Tuesday, April 28, 2015

Experiences with cpp-netlib

I've been developing an audio fingerprint query server on Ubuntu 14.04 and have chosen cpp-netlib as the HTTP library used to receive and respond to queries. I chose cpp-netlib because it seemed like it had a very simple programming interface, a lot like the tornado framework and requests library I favor in Python. You basically instantiate a class from a server template, implement a special operator() method, and read and write from the parameters to that operator() method.

In the course of doing that, I ran into some bumps while getting my code to work, and the official documentation for cpp-netlib was lacking for my needs. This was disappointing, and the fact that there seems to have been little recent activity on its github page, makes me question my choice of library.

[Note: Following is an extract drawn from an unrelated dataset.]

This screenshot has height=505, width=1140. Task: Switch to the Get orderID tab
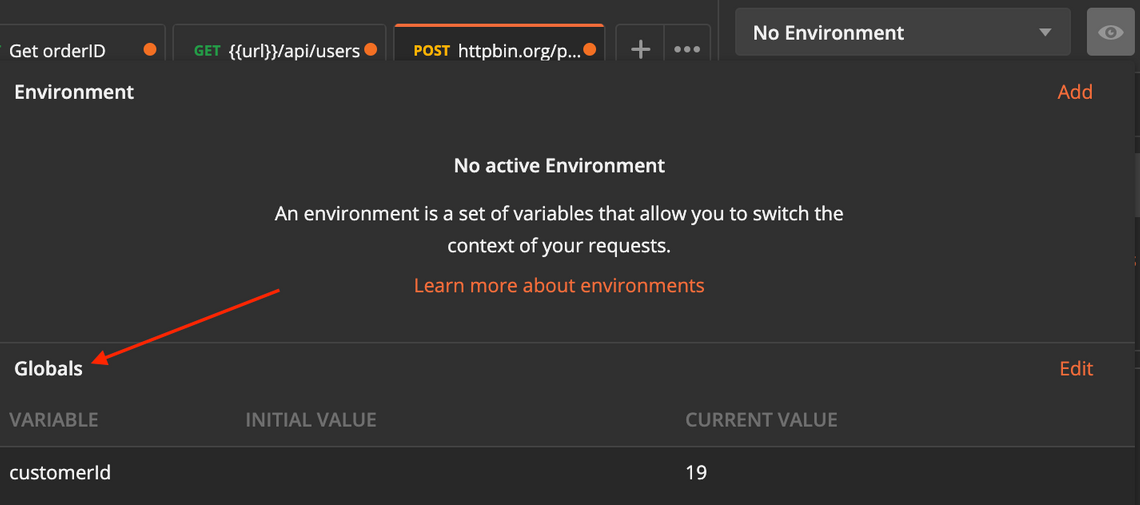[x=58, y=50]
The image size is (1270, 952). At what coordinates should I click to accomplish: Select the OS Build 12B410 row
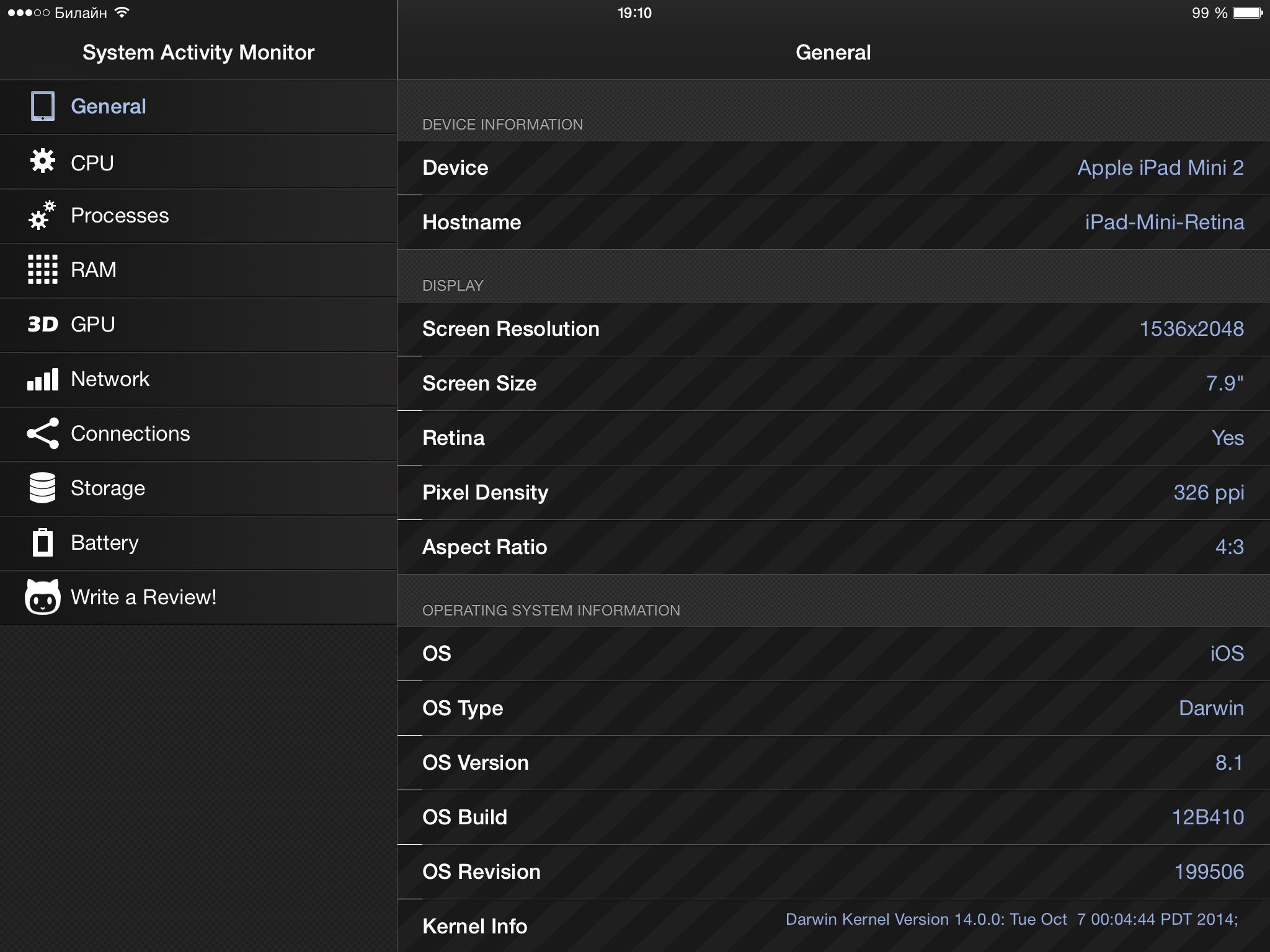pos(833,817)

However, after some digging online, I eventually resolved all my problems, so I thought I would share my findings here so others might benefit. Note that the code below is using namespace std and #includes <string> and <array>.

Declarations

Here's a portion of the header file for my query daemon class:

#include <boost/network/protocol/http/server.hpp>

class QueryDaemon;

#define ASYNC_SERVER

#ifdef ASYNC_SERVER
typedef boost::network::http::async_server<QueryDaemon> HTTPServer;
#else
typedef boost::network::http::server<QueryDaemon> HTTPServer;
#endif

class QueryDaemon
{
public:
#ifdef ASYNC_SERVER
    void operator() (
        HTTPServer::request const& request,
        HTTPServer::connection_ptr connection);
#else
    void operator() (
        HTTPServer::request const& request,
        HTTPServer::response& response);
#endif

    // . . .

};

The key aspect of this is the typedef for HTTPServer, which is used extensively in the implementation.

Accessors

The cpp-netlib headers make extensive use of template metaprogramming, which can be confusing to the novice. The declarations are often very complicated, though usage is meant to be simple. To get useful information from the request, cpp-netlib provides some template functions that can be used as accessors (wrappers, in their terminology):

    string ip_addr = source(request);
    string uri = destination(request);
    string payload = body(request);

From what I can tell, the advantage of using these accessors rather than adding simple getters to the request interface is that they provide the same encapsulation of the details for extracting information from a type, but do not require modification to the interface for that type. This assumes that the existing interface for the type is sufficient to extract the needed data.

Synchronous Servers

The response object used in the synchronous server has a stock_reply method which makes it easy to return status codes to the client. The codes themselves are in the scope of the response object, so you would use code like HTTPServer::response::ok or HTTPServer::response::internal_server_error to use them.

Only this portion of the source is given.